Lookit, they decide, who needs Spain when, for just €120 and 7,500 litres of water, you can get your own swimming pool in Lidl?

Three barbecues

There’s no swimming pool in my own back garden, but my daughter’s kitten got so hot he jumped into the fish pond and had to be pulled out. We don’t have a pool but we do have three barbecues of different sizes set up at different stations around the garden, as though we’re expecting an entire boy scout troupe to pop around unannounced at any moment, in urgent need of sausages.

In a domestic emergency that got more immediate attention than the drowning kitten, we ran out of room in the fridge for trendy craft beers. My husband loads the cooler box outside. He is walking around urgently muttering about ice, like a newly qualified paramedic at the scene of his first accident. “Ice. We need more ice.”

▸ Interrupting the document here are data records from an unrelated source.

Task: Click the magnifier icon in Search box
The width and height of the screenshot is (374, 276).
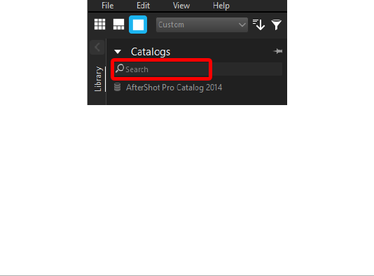Action: [120, 69]
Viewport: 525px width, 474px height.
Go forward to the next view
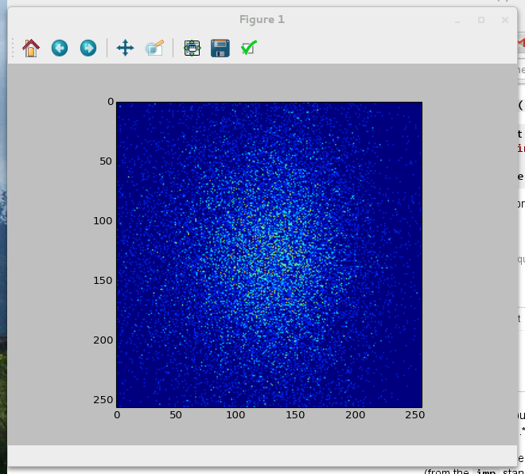[88, 49]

I come downstairs on one of the last days of school and find the children hacking the legs off their school tracksuits with the kitchen scissors. "It's too hot," they moan extravagantly, these children who spent two years in living in California during the most prolonged drought in history, and are now ripping their clothes to pieces in temperatures of 25 degrees in Ireland. "I miss 'overcast'," one child says sadly.

Mad optimism

In town, there are people sitting on the benches that were installed in the shade under the trees on the main square in a fit of mad optimism several years ago, and never used since – at least not in any of the ways originally envisaged by the planners. But look – there they are now, actual people sitting around enjoying their environs in a civilised fashion, like figures in one of those architectural drawings of expensive new housing estates.

There’s been a run on floral tea dresses in Penneys and not a seat to be had under an umbrella outside a cafe anywhere, because the Spanish students have taken up permanent residence, smoking cigarettes, drinking tap water, and looking enviably acclimatised.

"Roasting" has replaced "grand" the default answer to inquiries about the state of your health – except for those of us who have once been to California or Australia or Dubai, and feel the need to remind everyone else roughly every 23 seconds that this isn't actually that hot, you know.

Wibbly Wobbly Wonder

On Twitter, there is an urgent flurry of tweets every time the mercury nudges closer to 30 degrees. Someone starts the usual calls to restore the Wibbly Wobbly Wonder to its rightful place in the canon of HB’s greatest hits. People share jokes about the tarmac filling in its own potholes and photos of the jellies that melted in their car, as visual evidence that we are living through an unprecedented moment in our history.

At work, missives are going around offices declaring shorts acceptable workwear. Flips flops are not. But no one cares because no one’s actually in the office, and no one has been in the office for days. Emails are not going unanswered, only because no emails are being sent. Meetings are being cancelled wholesale, because of “urgent appointments” everyone has somehow only just remembered they have.

Just as I’m thinking of cancelling a meeting myself in favour of an urgent appointment at the beach, I look out the window and see a Government Minister walking down the street in board shorts and what may be furry Crocs.

Hot and green

It’s the best little country in the world when the sun shines, isn’t it, everyone says.

My visitors from California are impressed. Is it always like this, they wonder and I swear it is. It’s so hot, they say. And still so green.

Oh yes, I say, that’s us. Hot and green.

By the time you read this, of course, it might all have ended. Our first real summer in 32 years may well have passed, leaving us only with gratifyingly tender shoulders and stories to tell our grandchildren about the big golden orb that once shone in the sky for weeks on end, and how we all lost the run of ourselves entirely, and how it was utterly brilliant.